Assessing mental health promotion and prevention strategies at the country-level risks undermining efforts to encourage the development of targeted interventions for different groups within society. For example, post-migration social-environmental factors such as living and working conditions, poverty and immigration systems are known to impact profoundly on the mental health of asylum seekers (Jannesari et al., 2020). Interventions that focus on a medical model of mental illness and ignore non-medical and non-psychological explanatory models are therefore likely to miss the mark.
Persaud and colleagues also discuss the impact of geopolitical factors on the landscape of mental health worldwide. Immigration continues to be a highly politicised topic in many countries; thus, the treatment of migrants cannot be disentangled from national politics and policies. Anti-immigration rhetoric created by those in power can directly impact on the mental health of migrants through the mediating effects of hate crime, discrimination and the perception of discrimination (which in itself has been shown to contribute to mental ill-health) but also indirectly, by shaping immigration control policies, and thus migrants’ rights and access to basic needs. The COVID-19 pandemic has highlighted stark inequalities in access to healthcare, and migrants have been disproportionately represented among COVID-19 cases and deaths (Hayward et al., 2021). Finally, climate change is a significant driver of both internal and international displacement. As time progresses, it will become increasingly important to study the interplay between climate change, displacement and mental health.
A more nuanced approach to data collection and reporting is required. Migration status should not be considered a luxury – a variable to present in demographic tables if data is available. It should be deemed essential for providing a clearer picture of how the MHAP targets are being achieved. For this to be possible, individual countries need to start embedding migration status into healthcare data systems and death registers, which requires significant time and investment in infrastructure. In the meantime, more use should be made of data-linkage methodologies, that is, mapping migrant mental health and mortality outcomes onto pre-existing datasets that include migration status.

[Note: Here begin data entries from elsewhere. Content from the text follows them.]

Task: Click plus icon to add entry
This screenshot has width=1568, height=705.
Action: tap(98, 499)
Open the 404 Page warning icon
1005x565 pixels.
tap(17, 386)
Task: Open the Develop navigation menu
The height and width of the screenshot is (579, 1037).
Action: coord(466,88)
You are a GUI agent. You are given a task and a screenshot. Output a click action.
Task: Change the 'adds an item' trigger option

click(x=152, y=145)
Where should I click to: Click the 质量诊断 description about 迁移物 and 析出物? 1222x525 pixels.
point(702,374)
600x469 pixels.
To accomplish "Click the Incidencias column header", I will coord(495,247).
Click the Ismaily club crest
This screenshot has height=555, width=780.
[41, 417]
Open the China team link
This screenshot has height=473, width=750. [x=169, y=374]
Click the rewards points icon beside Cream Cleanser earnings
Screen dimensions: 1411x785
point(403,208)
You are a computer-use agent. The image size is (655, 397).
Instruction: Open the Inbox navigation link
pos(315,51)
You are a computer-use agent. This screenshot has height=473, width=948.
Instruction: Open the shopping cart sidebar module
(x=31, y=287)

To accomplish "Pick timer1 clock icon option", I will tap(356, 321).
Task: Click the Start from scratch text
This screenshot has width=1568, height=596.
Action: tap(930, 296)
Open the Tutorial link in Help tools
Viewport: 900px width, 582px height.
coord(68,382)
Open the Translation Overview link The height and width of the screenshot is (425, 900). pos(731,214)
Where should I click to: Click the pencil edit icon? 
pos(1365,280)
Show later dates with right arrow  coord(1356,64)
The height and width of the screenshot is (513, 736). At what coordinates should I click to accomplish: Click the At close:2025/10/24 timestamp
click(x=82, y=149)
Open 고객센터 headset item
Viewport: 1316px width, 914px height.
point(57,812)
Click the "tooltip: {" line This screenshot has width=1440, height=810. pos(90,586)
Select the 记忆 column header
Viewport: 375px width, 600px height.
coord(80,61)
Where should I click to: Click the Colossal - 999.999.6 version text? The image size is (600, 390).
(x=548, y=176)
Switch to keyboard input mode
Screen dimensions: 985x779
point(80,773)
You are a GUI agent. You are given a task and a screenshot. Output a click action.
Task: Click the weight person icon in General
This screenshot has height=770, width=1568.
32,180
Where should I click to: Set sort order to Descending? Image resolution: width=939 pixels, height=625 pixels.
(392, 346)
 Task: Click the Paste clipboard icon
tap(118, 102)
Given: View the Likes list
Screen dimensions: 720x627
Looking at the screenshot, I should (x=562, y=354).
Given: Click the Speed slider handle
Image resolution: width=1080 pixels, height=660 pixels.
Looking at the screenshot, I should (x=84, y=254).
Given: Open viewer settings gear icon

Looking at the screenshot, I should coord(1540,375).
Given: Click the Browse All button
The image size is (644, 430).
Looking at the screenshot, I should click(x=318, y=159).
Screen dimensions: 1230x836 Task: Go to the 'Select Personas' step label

Continuing to ignore the impact of migration on mental health outcomes will lead to misjudgement and miscalculation. Considering country-level data alone will not capture mobile and transient populations, who may face assaults to mental health such as conflict and natural disasters and extreme difficulties accessing basic needs and mental health support. A ‘new global order’ for mental health must consider the increasingly globalised world in which we live on the one hand and increasing nationalistic and xenophobic rhetoric on the other. We have a moral responsibility to not only investigate the mental health outcomes of migrants and how countries are addressing their needs but to also evaluate global mental health trends in a joined-up manner.